## BEGIN SOURCE EXCERPT
Share your dilemmas and get honest opinions from other Mumsnetters.

ExH is a ginormous cockwomble

3 replies

Swooningmonkey · 24/08/2020 21:21

I need a different perspective...

I’m the parent with care, was SAHM for 7 years, him high earner, he became self employed post divorce and out earns me atm but I’m working on that quickly! I suspect he may have googled my recent company accounts

He has the dc, EOW and 60% of school holidays. Post divorce he didn’t pay CM for nearly a year. I continued to drop the dc to him, no questions asked, bearing all the cost and expense of driving into London after school on a Friday pm, 2.5 hours there and back, paying congestion charge etc. Nearly a year passes without any offer of maintenance until I end up reluctantly applying to the CMS. In the end I told him I couldn’t afford to continue dropping dc unless he was adequately contributing to his children’s needs, so I stopped dropping them off. He then went some time paying a decent amount via CMS, so everything was fine but then he stopped again. So I stoped dropping dc off.

I’ve always made it clear to him that the dc are always available. And the issue I have is his lack of adequate contribution. He’d just need to find a way that works for him but he shouldn’t bank on me being part of that equation, as I already pick up the slack when he fails to do his mid week contact. I offered he stopped CMS and pay a nanny for her time instead, my ad hoc nanny was happy to do these drop offs, we could effectively share her, the girls already know her well, he refused. I offered we alternate these Friday pm drop offs, as they have a big impact on my ability to work, at least that would mean we’d each only have to do it once a month, he refused.

Fast forward to now, yes, he pays maintenance but the bare CMS amount, I suspect based on a manipulated self employed earnings. I really dislike this last financial link we still have, and his entitlement to my time as it brings nothing but bitterness and resentment from him. He offered to pay for swimming lessons and various clubs for next term, now he’s refused at the last minute. No bother as I paid anyways, I always will. But now it falls on a Sunday afternoon and it’s the only slot that was left, given he didn’t book as soon as the booking system went live at 9am today. Now he’s sent me an email saying he won’t be taking dc swimming when lessons fall on is weekend. (So I told him politely the dc are well provided for and to stuff it.) It’s unfortunate for dc but that’s nothing new as he refuses to take them to parties too. Dd happened to miss every single birthday party last year which to a 5 year old is a big thing.
## END SOURCE EXCERPT
◆ **ACTIONS TO TAKE**
**A)** Quote the Mumsnet post word for word, starting with "I’ve always made" and going on through "month, he refused.".
**B)** According to the Mumsnet post, how many years was the poster a SAHM?
**C)** Carry on writing the Mumsnet post from its final sentence.
## BEGIN EXTRACTED MATERIAL
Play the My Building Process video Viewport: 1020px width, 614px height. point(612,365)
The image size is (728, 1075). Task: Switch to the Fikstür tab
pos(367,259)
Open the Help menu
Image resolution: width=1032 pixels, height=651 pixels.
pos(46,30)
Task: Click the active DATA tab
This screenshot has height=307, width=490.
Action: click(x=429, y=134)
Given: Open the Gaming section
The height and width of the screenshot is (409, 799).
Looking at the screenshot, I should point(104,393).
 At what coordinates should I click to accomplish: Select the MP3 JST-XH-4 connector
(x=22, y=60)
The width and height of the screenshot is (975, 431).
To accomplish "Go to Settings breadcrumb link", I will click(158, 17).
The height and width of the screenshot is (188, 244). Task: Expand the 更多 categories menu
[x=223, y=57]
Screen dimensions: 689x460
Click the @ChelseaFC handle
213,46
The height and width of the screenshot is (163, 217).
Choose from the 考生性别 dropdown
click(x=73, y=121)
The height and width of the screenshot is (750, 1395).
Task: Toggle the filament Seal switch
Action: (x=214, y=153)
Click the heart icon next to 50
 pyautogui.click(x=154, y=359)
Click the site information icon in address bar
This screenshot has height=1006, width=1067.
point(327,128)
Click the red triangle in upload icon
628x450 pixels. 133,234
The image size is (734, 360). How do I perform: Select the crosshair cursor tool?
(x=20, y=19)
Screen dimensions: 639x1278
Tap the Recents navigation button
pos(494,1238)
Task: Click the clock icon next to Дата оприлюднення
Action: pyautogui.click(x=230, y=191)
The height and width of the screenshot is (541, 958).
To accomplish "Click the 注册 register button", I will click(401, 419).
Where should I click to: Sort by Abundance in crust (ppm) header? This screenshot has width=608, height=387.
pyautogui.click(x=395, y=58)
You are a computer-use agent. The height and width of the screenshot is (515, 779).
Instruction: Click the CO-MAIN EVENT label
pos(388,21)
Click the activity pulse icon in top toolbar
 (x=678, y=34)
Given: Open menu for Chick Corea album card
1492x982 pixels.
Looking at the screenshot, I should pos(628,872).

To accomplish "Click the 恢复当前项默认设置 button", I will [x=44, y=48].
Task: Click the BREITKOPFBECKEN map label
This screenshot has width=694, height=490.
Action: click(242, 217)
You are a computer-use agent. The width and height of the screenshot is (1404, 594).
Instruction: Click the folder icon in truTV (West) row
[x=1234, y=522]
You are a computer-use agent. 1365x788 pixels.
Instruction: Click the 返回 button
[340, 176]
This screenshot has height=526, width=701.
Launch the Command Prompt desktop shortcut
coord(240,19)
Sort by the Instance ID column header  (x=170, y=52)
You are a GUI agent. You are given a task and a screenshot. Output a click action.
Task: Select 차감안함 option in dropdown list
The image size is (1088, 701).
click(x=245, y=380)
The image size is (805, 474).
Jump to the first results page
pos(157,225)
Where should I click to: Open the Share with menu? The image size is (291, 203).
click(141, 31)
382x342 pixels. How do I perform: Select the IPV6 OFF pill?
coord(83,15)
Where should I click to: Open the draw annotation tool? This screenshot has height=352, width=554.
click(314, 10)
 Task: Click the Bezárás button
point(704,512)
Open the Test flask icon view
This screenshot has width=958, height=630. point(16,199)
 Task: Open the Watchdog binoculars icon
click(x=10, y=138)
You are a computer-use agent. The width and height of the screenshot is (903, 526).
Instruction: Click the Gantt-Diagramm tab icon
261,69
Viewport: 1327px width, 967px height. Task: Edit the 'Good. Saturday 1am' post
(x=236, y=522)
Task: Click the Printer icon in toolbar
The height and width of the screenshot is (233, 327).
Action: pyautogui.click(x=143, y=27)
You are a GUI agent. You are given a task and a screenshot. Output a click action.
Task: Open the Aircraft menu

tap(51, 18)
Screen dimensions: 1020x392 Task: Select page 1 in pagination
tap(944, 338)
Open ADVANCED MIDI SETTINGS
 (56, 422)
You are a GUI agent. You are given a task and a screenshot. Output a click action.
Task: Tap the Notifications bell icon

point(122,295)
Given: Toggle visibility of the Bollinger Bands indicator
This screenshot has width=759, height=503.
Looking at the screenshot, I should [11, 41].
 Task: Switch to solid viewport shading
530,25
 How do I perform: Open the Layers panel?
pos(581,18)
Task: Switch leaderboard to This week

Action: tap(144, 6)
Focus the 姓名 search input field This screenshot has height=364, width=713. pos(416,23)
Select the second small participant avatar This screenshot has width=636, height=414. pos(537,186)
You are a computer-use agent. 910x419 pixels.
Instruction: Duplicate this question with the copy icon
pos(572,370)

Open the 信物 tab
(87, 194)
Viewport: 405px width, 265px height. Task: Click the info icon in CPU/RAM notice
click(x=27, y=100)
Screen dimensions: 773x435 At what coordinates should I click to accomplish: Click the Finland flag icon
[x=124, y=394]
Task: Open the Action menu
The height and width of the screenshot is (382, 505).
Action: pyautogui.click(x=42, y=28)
## END EXTRACTED MATERIAL
◆ **RESPONSES**
**A)**
I’ve always made it clear to him that the dc are always available. And the issue I have is his lack of adequate contribution. He’d just need to find a way that works for him but he shouldn’t bank on me being part of that equation, as I already pick up the slack when he fails to do his mid week contact. I offered he stopped CMS and pay a nanny for her time instead, my ad hoc nanny was happy to do these drop offs, we could effectively share her, the girls already know her well, he refused. I offered we alternate these Friday pm drop offs, as they have a big impact on my ability to work, at least that would mean we’d each only have to do it once a month, he refused.

**B)** 7 years.

**C)**
Seems whatever solution is thrown back in my face, unless I tie myself in knots in order to personally drop them off effectively subsidising his contact costs. 😤

OP posts:
lockdownalli · 24/08/2020 21:26

I am not sure if I have misunderstood your post properly.

Are you saying you are connecting him paying maintenance to him seeing the DC? The two are completely separate issues really. He should continue to pay CM. The money is for his DC and you don't really have a right to deprive them of it.

Re the drop offs. Just tell him if he wants to see them he comes and gets them. You only have to make them available. If he doesn't bother then probably the kids are better off without him.

lockdownalli · 24/08/2020 21:27

And yes he is a Giant Wankbadger Flowers

Swooningmonkey · 24/08/2020 21:35

No, I’ve never deprived him of seeing dc. Although he’d say otherwise I’m sure! His contact, he can come and pick them up.

All I’ve said to him is that there is a cost associated to me dropping dc off and if he’s not paying maintenance then I can’t afford to cover that cost. But he doesn’t seem to understand his contribution barely covers their basic needs let alone any extras.